Courtney Barnett Proves Patience Is a Virtue on ‘Things Take Time, Take Time’: Album Review

The Aussie rocker's exceptional third album is a testament to the value of taking things slowly.

album cover review
Courtesy Capitol

It’s fitting that Australian singer-songwriter Courtney Barnett opens her third album by staring out the window. Backed by an easygoing guitar strum and a simple drum machine pattern, “Rae Street,” the new record’s first single, blends humor and pathos with a laidback optimism as she details a lazy day spent gazing at the suburban humanity of her immediate neighborhood.

Be it her thoughts on a passing garbage truck or Barnett’s depiction of a frazzled mother attempting to corral rambunctious children, the track is a strong reminder of her ability to make the mundane feel profound. Digging into the chorus of “Rae Street,” Barnett declares that “Time is money / And money is no man’s friend.”

It’s a notion that would feel right at home in a Bob Dylan song, which is no surprise given Barnett’s work netted her a 2016 Grammy nomination for best new artist and has frequently earned her favorable comparisons to the Pulitzer Prize-winning songwriter. But just as Dylan’s universal tunes were often inspired by a specific moment, the music that populates “Things Take Time, Take Time” is firmly rooted in the last year.

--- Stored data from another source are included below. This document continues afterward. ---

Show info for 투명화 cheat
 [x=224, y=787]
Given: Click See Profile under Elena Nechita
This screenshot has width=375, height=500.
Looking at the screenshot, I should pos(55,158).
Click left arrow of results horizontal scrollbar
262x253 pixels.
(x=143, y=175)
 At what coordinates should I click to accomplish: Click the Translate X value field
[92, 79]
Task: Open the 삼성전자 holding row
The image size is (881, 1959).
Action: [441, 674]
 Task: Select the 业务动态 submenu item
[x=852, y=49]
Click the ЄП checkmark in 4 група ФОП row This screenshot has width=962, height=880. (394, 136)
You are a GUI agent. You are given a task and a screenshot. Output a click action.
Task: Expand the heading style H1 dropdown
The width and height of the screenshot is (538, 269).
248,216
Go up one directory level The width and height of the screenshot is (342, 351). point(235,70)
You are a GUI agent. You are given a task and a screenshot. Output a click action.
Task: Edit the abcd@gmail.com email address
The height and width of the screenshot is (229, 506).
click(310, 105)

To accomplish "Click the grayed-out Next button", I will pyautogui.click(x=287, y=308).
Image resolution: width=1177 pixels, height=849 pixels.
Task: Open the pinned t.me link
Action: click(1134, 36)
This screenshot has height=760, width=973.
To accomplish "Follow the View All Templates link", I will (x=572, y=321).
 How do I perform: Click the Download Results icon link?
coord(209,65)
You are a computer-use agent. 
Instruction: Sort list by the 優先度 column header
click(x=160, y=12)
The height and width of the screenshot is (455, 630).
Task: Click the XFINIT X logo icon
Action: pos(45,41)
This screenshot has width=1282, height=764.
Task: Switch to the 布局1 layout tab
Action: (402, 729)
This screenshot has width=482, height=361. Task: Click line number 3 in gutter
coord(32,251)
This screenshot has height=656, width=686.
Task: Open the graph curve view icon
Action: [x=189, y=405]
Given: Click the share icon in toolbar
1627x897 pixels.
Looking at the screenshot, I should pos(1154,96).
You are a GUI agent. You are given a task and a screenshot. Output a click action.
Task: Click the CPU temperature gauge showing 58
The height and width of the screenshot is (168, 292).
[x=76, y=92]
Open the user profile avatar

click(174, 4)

It was a period that found Barnett in lockdown at a friend’s apartment in Melbourne, where she was also dealing with a breakup and watching as Australia endured a historic, horrific wildfire season. A set of circumstances seemingly tailor-made for a bummer of a record, it instead inspired a remarkably upbeat, if sonically subdued, return for an artist who has rapidly become a new fixture of the rock festival circuit.

Following on the heels of her exceptional 2015 debut, “Sometimes I Sit and Think, and Sometimes I Just Sit” and its worthy 2018 follow-up, “Tell Me How You Really Feel,” Barnett’s third album is notably sparser in its orchestration than its predecessors. Forced by pandemic logistics to eschew her normal studio band, Barnett instead created what essentially amounts to a joint effort between her and Warpaint drummer Stella Mozgawa, who also co-produced the record.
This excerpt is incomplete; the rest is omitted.